Segment Start: Provided passage
Private Eric Richard Seaman #9825, 3rd Battalion
Prisoner of War Repatriation, December 1918

"I'll never forget the train that pulled out of this camp and on to the docks in Hamburg, and it was Christmas Day, 1918. There were soldiers everywhere, on the running boards, on top of the railway cars, and everything. I'm sure there must have been about twenty-five hundred of them and we got off it whooping and yelling, and there what do you suppose we saw at the very dock, right in Hamburg? There she was, the "S.S. City of Poona", with the Union Jack floating at the stern. Oh gee, the sight of that flag after months and months in that bloody country, you know. It got so you wondered if you would ever get back."

Major D.H.C. Mason, 3rd Battalion
March Into Germany, December 1918

"The march to the Rhine finished up in a race between the 1st and 2nd Divisions quite unexpectedly. I happened to have the advance guard, and just before noon I was just mounting my horse and the signaller was just going to leave the telephone when a message came through from Brigade, a very excited Brigade Major said,": The Brigadier wants you to get to the Rhine tomorrow as soon as possible." So I said, "Right." 10:15-10:30, something of that kind, the next morning we hit the Rhine and gave them the time. All I heard was a fervent "Thank God". That afternoon I think that I had pretty near every member of the Divisional Brigade staff in to see me to shake my hand. It appeared that hey had suddenly discovered that the 2nd Division was further ahead than they thought, you see. Hence this frantic message. Sir Archie MacDonnell wouldn't have been fit to live with for a week, you know, if the 2nd Division had got there before the 1st."
Segment End: Provided passage
- [What the task asks]
Reproduce the two soldiers' recollections from December 1918 word for word, in full.
Segment Start: Data provided
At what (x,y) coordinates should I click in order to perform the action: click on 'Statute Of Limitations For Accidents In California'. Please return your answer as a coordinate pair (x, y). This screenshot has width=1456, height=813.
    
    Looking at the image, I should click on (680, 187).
Segment End: Data provided
- [Solved exercise]
Private Eric Richard Seaman #9825, 3rd Battalion
Prisoner of War Repatriation, December 1918

"I'll never forget the train that pulled out of this camp and on to the docks in Hamburg, and it was Christmas Day, 1918. There were soldiers everywhere, on the running boards, on top of the railway cars, and everything. I'm sure there must have been about twenty-five hundred of them and we got off it whooping and yelling, and there what do you suppose we saw at the very dock, right in Hamburg? There she was, the "S.S. City of Poona", with the Union Jack floating at the stern. Oh gee, the sight of that flag after months and months in that bloody country, you know. It got so you wondered if you would ever get back."

Major D.H.C. Mason, 3rd Battalion
March Into Germany, December 1918

"The march to the Rhine finished up in a race between the 1st and 2nd Divisions quite unexpectedly. I happened to have the advance guard, and just before noon I was just mounting my horse and the signaller was just going to leave the telephone when a message came through from Brigade, a very excited Brigade Major said,": The Brigadier wants you to get to the Rhine tomorrow as soon as possible." So I said, "Right." 10:15-10:30, something of that kind, the next morning we hit the Rhine and gave them the time. All I heard was a fervent "Thank God". That afternoon I think that I had pretty near every member of the Divisional Brigade staff in to see me to shake my hand. It appeared that hey had suddenly discovered that the 2nd Division was further ahead than they thought, you see. Hence this frantic message. Sir Archie MacDonnell wouldn't have been fit to live with for a week, you know, if the 2nd Division had got there before the 1st."